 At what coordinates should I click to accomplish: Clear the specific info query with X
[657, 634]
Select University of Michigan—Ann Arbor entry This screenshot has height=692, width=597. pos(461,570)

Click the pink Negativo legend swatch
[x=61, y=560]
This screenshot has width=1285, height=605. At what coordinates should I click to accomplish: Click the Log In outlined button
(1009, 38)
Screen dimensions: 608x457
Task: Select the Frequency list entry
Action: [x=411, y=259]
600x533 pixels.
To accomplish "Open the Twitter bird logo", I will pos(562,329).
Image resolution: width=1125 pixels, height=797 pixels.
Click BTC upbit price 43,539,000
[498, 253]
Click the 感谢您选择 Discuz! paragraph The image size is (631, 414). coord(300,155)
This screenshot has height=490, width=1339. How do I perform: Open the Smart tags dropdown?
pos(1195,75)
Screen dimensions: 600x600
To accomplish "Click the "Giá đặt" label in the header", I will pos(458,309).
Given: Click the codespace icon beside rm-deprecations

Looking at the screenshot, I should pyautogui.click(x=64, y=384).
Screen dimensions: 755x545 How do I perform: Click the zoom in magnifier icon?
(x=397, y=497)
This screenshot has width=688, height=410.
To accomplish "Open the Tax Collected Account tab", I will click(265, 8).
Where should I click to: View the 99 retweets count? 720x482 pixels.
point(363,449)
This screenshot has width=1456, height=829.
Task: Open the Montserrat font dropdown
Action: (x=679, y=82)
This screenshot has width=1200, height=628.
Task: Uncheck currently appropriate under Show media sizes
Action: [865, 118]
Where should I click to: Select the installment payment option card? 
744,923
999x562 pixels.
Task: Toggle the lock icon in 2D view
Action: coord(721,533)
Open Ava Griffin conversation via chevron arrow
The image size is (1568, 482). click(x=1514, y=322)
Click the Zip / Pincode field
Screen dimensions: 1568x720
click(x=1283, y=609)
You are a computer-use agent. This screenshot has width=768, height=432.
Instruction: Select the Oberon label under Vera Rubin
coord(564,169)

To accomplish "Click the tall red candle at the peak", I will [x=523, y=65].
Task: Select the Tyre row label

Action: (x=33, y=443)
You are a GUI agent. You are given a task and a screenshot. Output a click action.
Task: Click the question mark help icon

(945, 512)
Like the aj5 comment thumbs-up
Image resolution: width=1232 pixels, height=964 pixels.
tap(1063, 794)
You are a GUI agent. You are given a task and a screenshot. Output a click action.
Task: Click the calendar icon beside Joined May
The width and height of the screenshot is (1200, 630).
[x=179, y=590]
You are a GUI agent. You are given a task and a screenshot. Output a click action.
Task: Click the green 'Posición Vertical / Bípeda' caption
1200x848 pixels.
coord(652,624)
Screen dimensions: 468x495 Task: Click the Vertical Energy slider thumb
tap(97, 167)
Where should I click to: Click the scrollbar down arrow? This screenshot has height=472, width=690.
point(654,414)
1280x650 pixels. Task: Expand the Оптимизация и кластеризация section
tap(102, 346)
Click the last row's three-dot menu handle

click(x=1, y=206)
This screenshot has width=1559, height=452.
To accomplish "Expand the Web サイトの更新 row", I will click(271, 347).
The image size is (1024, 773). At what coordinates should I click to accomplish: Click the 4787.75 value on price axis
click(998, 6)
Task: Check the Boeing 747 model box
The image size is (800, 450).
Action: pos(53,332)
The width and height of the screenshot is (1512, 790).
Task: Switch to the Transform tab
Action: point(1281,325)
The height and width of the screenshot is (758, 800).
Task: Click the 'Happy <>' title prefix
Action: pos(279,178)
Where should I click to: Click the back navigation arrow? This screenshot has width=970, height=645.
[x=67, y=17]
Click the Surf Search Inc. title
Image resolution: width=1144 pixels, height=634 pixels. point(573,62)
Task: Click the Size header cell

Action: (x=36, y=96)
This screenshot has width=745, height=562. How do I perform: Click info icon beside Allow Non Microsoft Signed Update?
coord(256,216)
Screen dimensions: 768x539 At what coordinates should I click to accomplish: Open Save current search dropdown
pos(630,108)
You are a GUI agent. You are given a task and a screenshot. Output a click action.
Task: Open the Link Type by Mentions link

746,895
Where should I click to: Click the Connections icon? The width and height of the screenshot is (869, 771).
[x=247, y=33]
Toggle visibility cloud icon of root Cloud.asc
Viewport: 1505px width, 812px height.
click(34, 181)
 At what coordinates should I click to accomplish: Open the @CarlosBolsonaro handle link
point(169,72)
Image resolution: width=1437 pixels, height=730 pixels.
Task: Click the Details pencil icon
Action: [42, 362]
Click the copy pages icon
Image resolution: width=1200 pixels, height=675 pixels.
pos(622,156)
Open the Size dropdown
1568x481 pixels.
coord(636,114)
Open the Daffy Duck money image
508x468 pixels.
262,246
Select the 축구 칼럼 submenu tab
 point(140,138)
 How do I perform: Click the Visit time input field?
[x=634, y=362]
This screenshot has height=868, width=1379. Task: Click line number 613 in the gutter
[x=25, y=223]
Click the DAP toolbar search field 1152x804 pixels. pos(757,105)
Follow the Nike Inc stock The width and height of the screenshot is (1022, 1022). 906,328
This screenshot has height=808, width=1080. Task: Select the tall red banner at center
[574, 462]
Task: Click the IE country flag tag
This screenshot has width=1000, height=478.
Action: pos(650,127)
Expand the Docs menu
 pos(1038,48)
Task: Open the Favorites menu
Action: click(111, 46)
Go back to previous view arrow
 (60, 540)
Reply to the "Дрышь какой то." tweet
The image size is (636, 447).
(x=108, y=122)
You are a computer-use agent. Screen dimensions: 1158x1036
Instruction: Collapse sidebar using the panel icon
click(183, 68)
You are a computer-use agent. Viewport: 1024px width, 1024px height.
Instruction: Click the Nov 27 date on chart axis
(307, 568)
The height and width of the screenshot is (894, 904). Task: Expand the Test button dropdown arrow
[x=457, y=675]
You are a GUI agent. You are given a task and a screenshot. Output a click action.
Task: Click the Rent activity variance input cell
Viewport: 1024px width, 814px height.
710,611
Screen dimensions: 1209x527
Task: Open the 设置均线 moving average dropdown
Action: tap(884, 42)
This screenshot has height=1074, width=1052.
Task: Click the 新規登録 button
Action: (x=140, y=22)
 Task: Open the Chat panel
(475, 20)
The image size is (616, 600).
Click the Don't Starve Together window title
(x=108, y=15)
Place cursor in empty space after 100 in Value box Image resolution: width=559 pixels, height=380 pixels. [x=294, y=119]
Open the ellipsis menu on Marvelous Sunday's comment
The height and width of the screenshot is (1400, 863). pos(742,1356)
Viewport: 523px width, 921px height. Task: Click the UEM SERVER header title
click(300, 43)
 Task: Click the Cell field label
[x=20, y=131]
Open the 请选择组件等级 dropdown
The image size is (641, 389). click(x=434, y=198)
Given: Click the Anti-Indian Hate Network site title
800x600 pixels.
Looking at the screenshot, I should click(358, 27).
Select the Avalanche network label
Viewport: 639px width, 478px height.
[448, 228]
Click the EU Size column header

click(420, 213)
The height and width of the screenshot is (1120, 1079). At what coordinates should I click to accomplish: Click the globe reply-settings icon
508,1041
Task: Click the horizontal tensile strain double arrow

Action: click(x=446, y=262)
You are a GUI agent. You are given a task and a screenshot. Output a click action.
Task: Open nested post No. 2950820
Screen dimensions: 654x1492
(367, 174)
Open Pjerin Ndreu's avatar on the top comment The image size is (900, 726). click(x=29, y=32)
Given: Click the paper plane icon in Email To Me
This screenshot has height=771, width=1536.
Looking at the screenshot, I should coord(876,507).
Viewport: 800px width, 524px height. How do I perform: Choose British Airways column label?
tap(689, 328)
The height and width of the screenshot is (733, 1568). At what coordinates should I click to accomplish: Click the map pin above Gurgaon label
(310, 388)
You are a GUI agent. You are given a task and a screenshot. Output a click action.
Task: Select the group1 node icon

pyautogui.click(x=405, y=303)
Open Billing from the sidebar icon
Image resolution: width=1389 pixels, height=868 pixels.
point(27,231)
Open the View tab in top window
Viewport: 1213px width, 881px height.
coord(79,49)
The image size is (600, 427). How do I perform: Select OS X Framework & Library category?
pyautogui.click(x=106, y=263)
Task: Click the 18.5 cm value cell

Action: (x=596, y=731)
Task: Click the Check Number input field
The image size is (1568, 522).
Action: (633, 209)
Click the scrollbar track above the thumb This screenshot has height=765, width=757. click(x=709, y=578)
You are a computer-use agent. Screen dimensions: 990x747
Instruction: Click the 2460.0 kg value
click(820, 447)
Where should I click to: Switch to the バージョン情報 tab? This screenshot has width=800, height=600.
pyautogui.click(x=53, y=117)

##########

■ PROBLEM:
Repeat, exactly, every line from the one containing "Click the scrollbar track" through the final line of the listing above, adding nothing.

■ TASK RESULT:
Click the scrollbar track above the thumb This screenshot has height=765, width=757. click(x=709, y=578)
You are a computer-use agent. Screen dimensions: 990x747
Instruction: Click the 2460.0 kg value
click(820, 447)
Where should I click to: Switch to the バージョン情報 tab? This screenshot has width=800, height=600.
pyautogui.click(x=53, y=117)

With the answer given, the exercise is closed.